* Supplied text
Just found out that you are pregnant? Congratulations! We're sure you have a *lot* of questions about the journey to motherhood, so here's our pregnancy A-Z.
Pregnancy is a time of many new sensations, symptoms and experiences and most new mums to be are keen to find out everything they possibly can.
So we've developed a new A-Z of pregnancy to provide many of the really important answers for mums-to-be. We're going to be covering everything from alcohol to weight gain to cravings and vitamin supplements.
So if you're pregnant, settle down for a read. Here's the first instalment of our pregnancy A-Z, with everything related to the letter A:
Alcohol: There is no agreed safe intake of alcohol during pregnancy. Women who are pregnant should avoid drinking alcohol, however those who choose to drink before and during pregnancy are recommended to drink no more than 1 to 2 units of alcohol once or twice a week, and not binge drink or get drunk. 1 unit is half a pint of standard strength (3.5% strength) beer or lager, a single measure (25ml of spirit) e.g. vodka and gin or a small glass (125ml) of wine. Alcopops contain 1.5 units.
Amniocentesis: Amniocentesis is one of several diagnostic tests that may be offered during pregnancy. It is used to detect chromosome abnormalities in the unborn child that may cause Down’s Syndrome or other congenital problems. In amniocentesis, a sample of the amniotic fluid that surrounds the foetus is removed and analysed. This test is performed from week 15 of pregnancy onwards.
Anaemia: Anaemia is characterised by a low level of a substance called haemoglobin which contains iron and is responsible for transporting oxygen in red blood cells. During pregnancy, anaemia is quite common because the demands for iron change, so routine blood tests are carried out during pregnancy to check if you will need iron supplements. It is important that pregnant women eat an iron-rich diet to ensure the production of extra red blood cells so that the foetus and placenta receive enough oxygen. Iron rich foods include red meats, fortified breakfast cereals, dried fruits, pulses and bread.

* Task item
Decide whether each statement agrees with the pregnancy A-Z, answering yes or no and quoting the words of the text that settle it. 1. Amniocentesis is performed from week 15 of pregnancy onwards. 2. Alcopops contain 1 unit of alcohol. 3. Routine blood tests during pregnancy check whether iron supplements will be needed. The material after this point comes from a different source.

* The data

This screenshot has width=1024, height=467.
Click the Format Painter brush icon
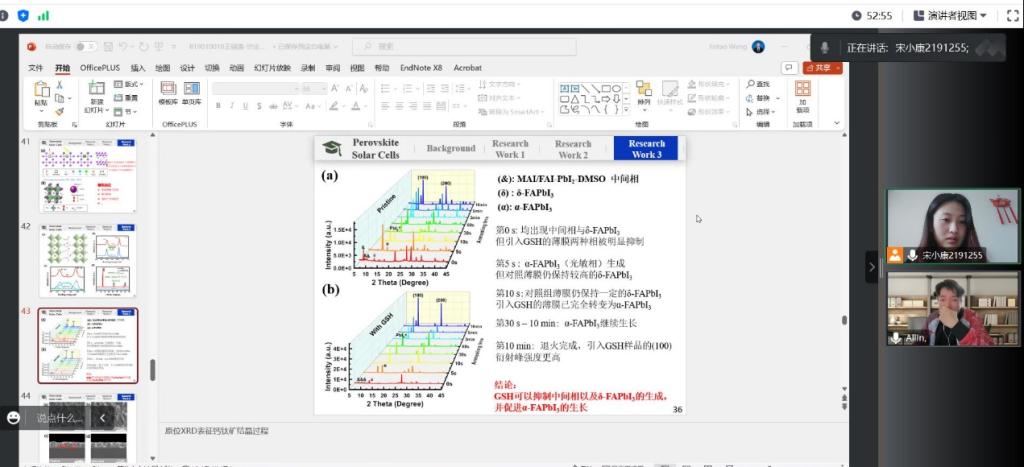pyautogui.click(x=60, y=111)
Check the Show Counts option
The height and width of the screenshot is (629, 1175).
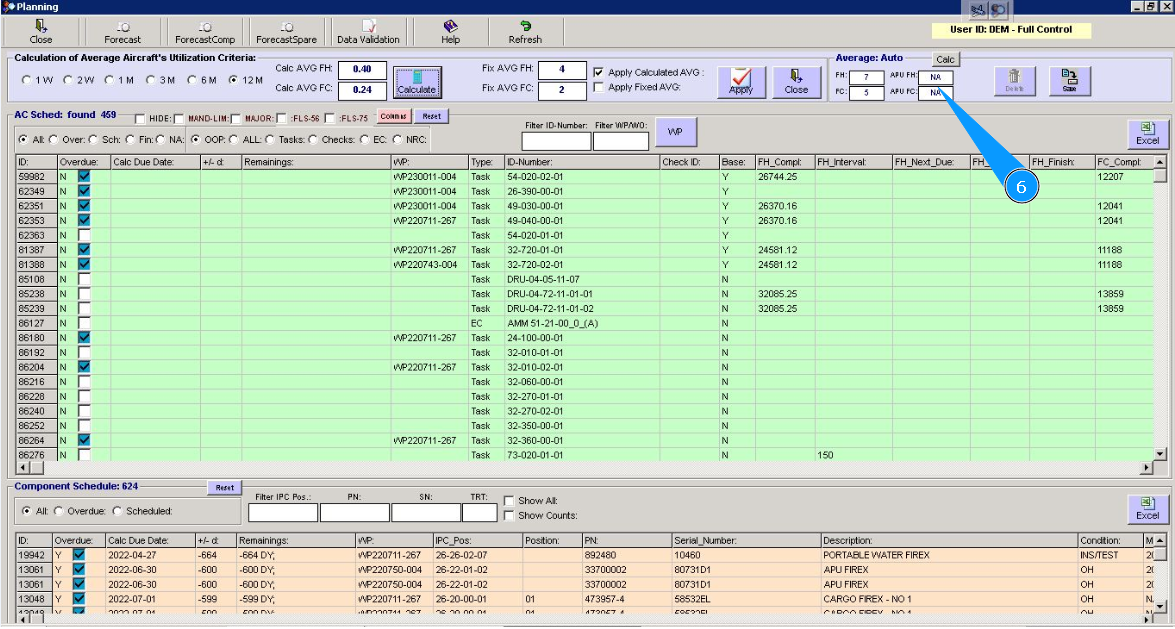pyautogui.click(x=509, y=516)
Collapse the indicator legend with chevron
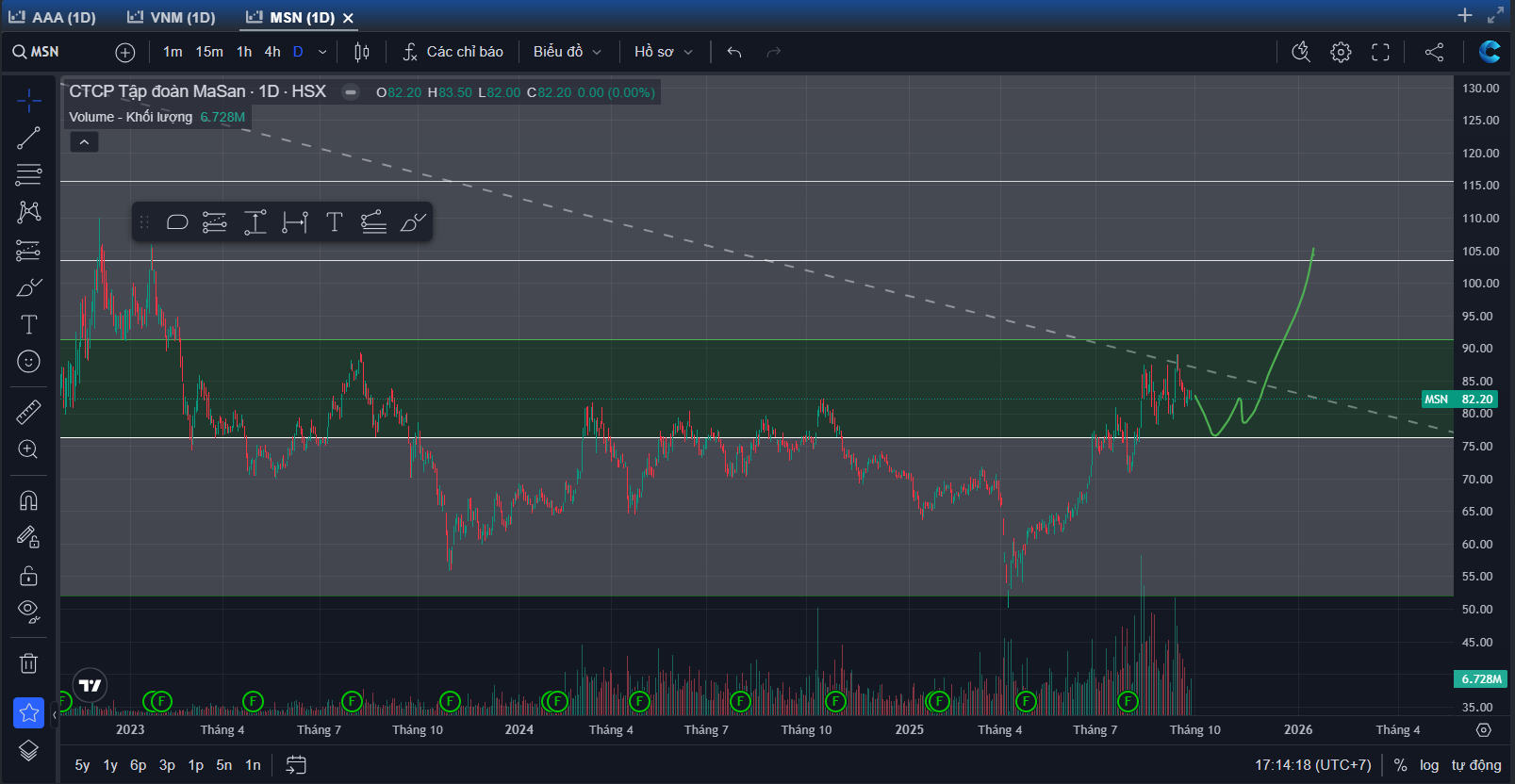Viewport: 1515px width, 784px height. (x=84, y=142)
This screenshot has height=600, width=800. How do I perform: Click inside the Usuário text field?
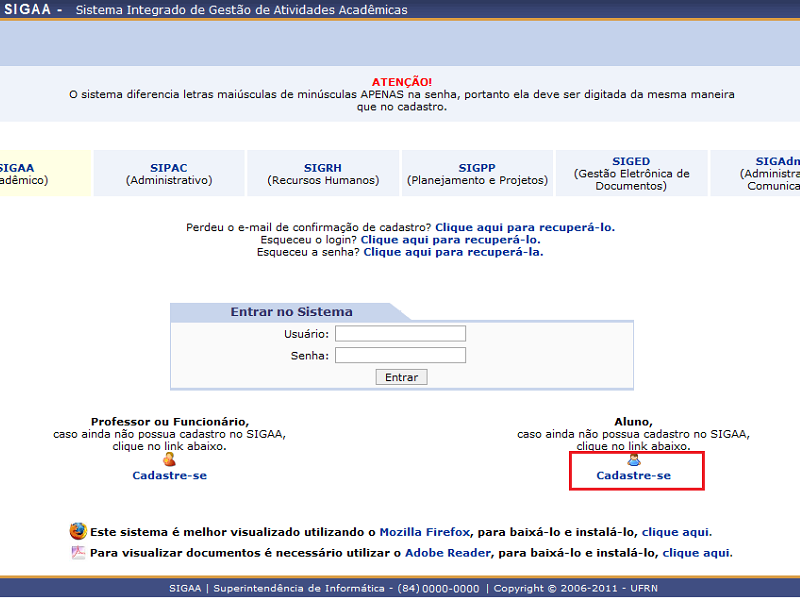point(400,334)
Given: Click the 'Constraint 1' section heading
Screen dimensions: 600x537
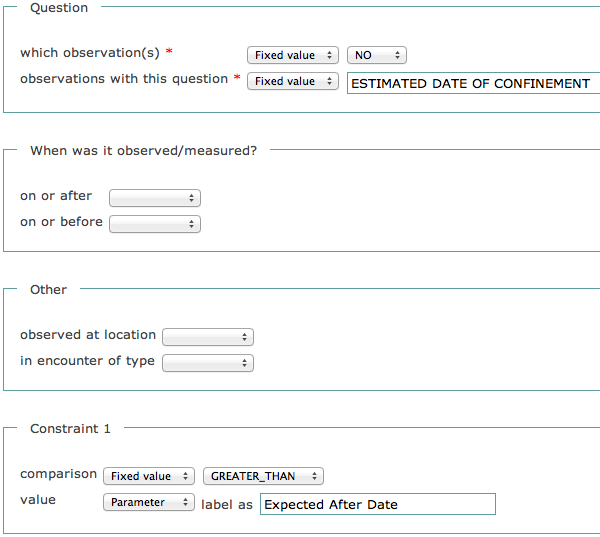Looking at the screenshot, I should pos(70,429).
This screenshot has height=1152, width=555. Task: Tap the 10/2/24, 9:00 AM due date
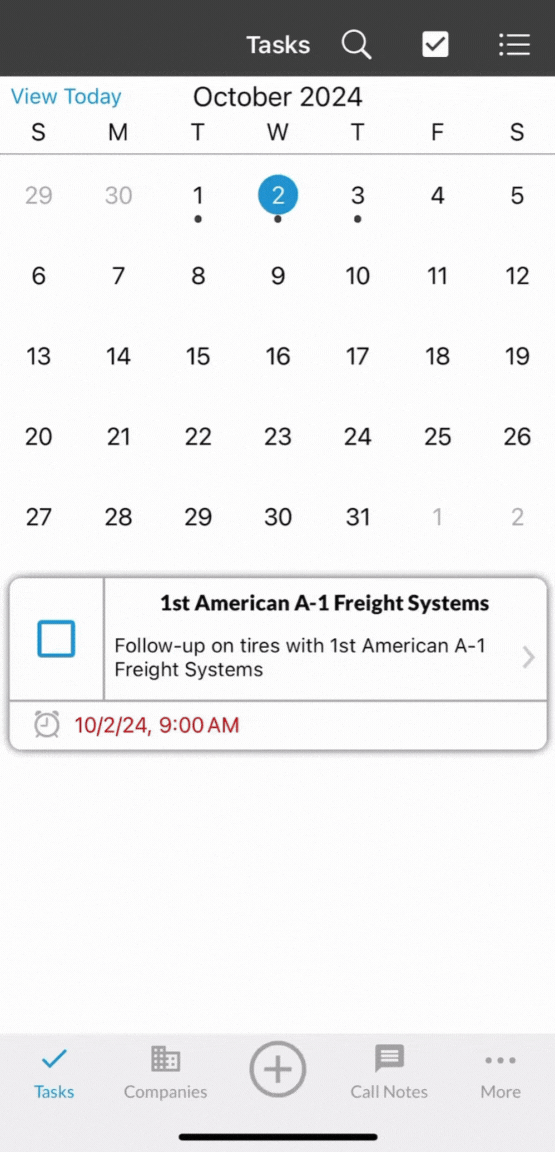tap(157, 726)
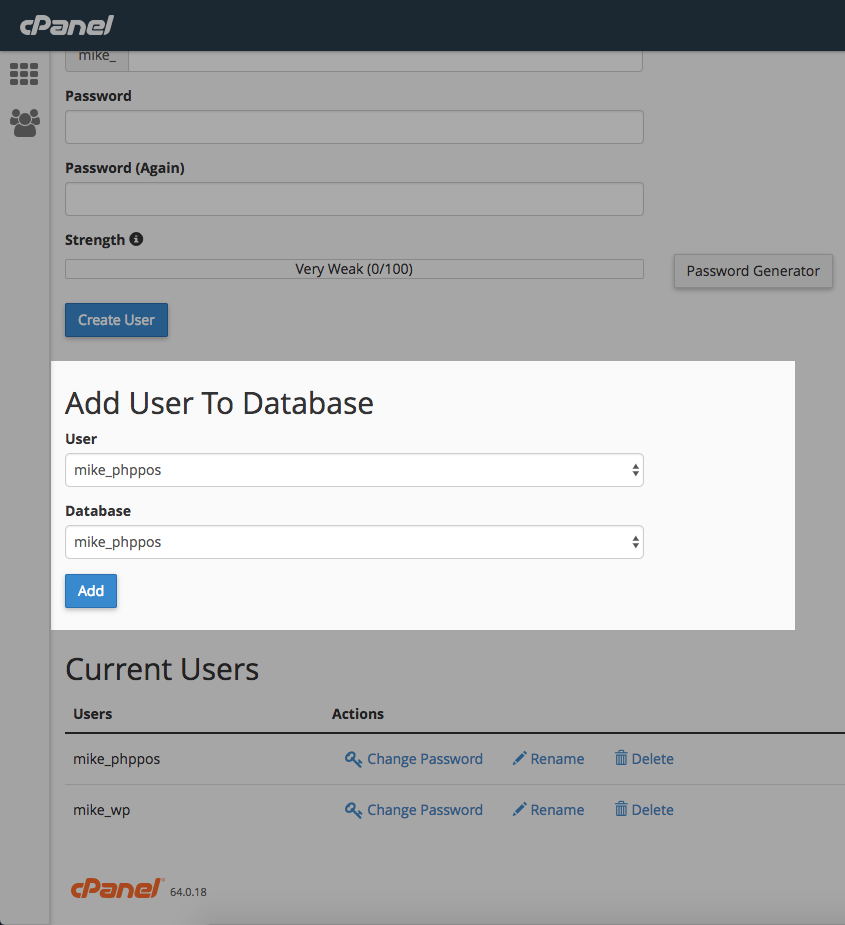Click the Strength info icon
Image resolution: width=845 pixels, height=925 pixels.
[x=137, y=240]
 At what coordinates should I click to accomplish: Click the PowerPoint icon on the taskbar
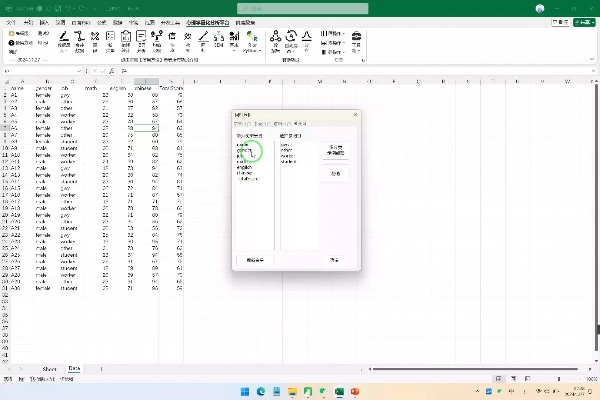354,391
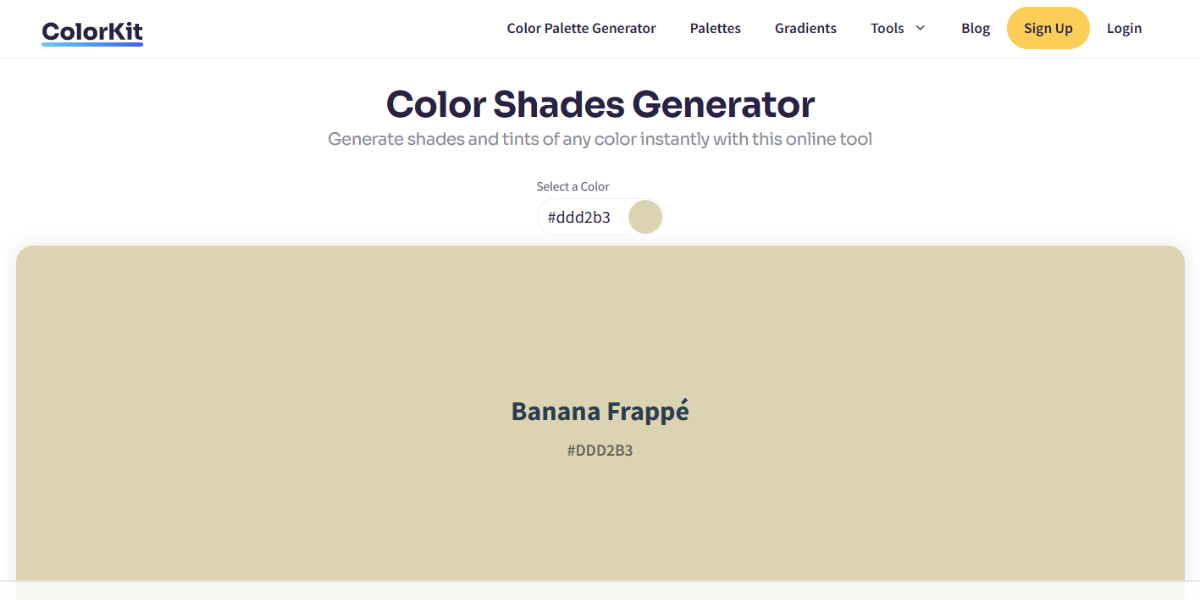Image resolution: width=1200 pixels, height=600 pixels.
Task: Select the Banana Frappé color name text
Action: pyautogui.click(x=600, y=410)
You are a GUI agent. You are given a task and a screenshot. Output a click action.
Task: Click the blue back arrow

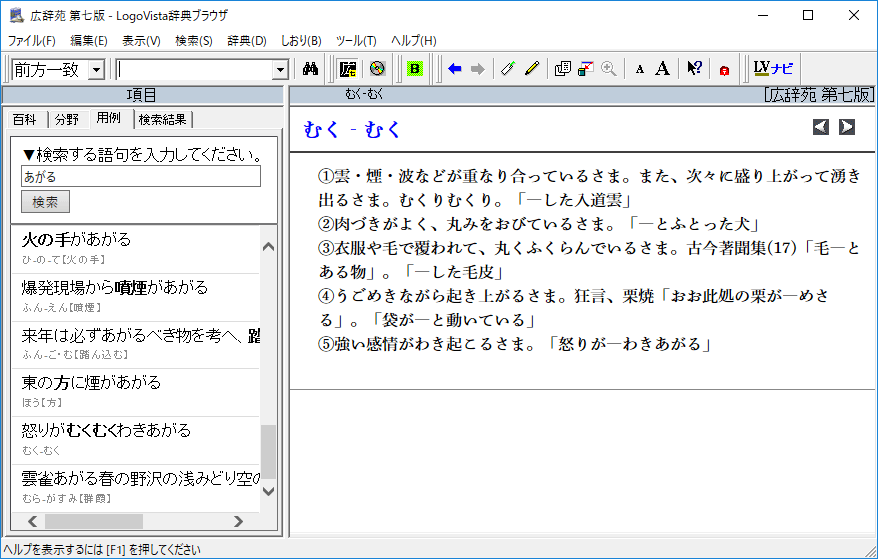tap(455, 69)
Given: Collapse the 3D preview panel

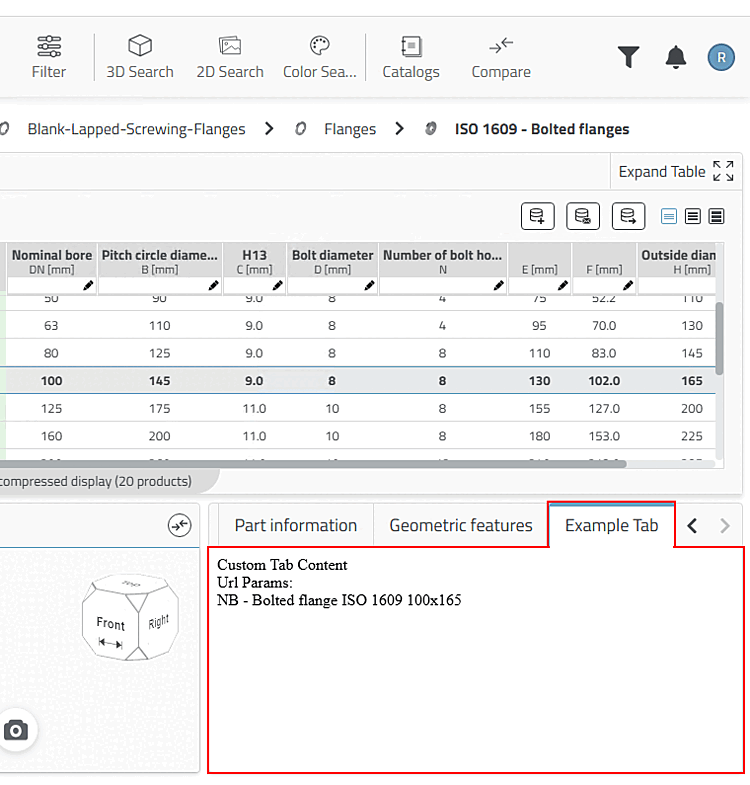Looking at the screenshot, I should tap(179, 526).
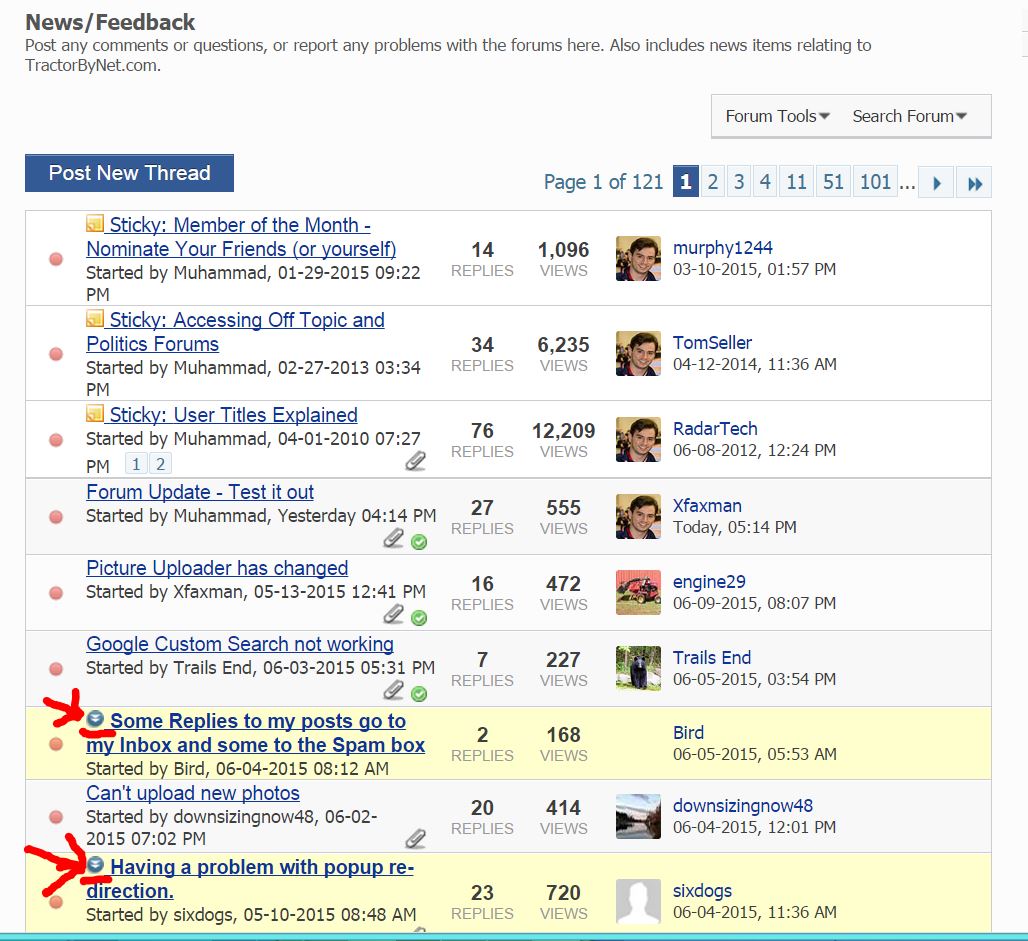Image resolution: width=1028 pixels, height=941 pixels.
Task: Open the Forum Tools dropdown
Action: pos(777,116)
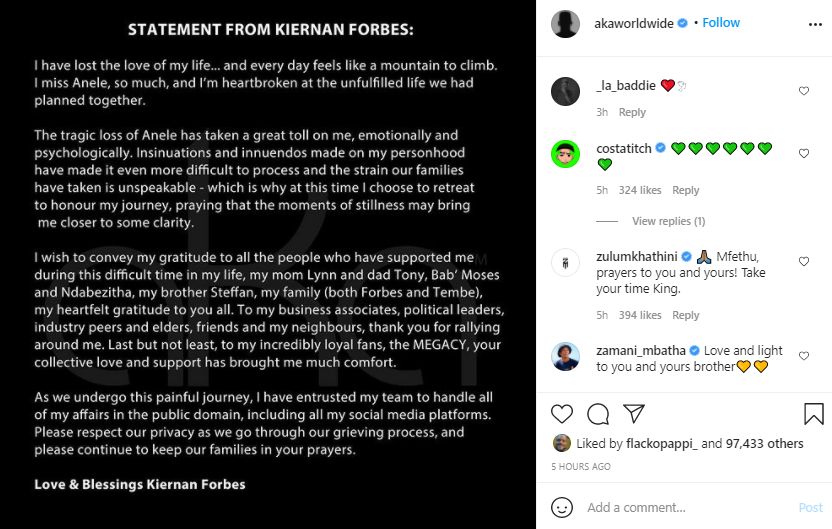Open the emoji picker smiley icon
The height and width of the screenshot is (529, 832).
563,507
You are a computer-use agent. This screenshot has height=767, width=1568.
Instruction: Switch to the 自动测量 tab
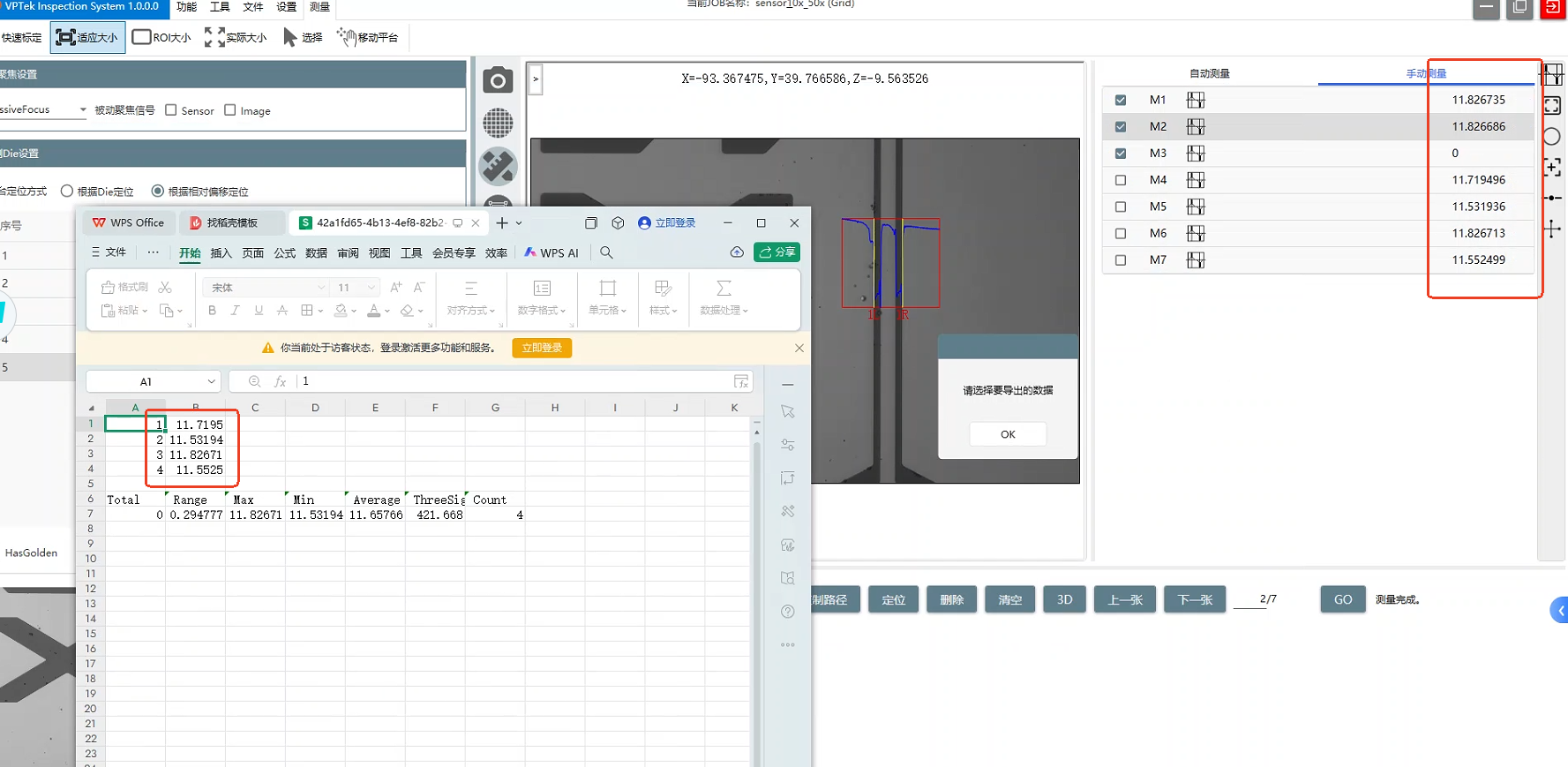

* Written reply
1. Yes: "This test is performed from week 15 of pregnancy onwards."
2. No: "Alcopops contain 1.5 units."
3. Yes: "routine blood tests are carried out during pregnancy to check if you will need iron supplements"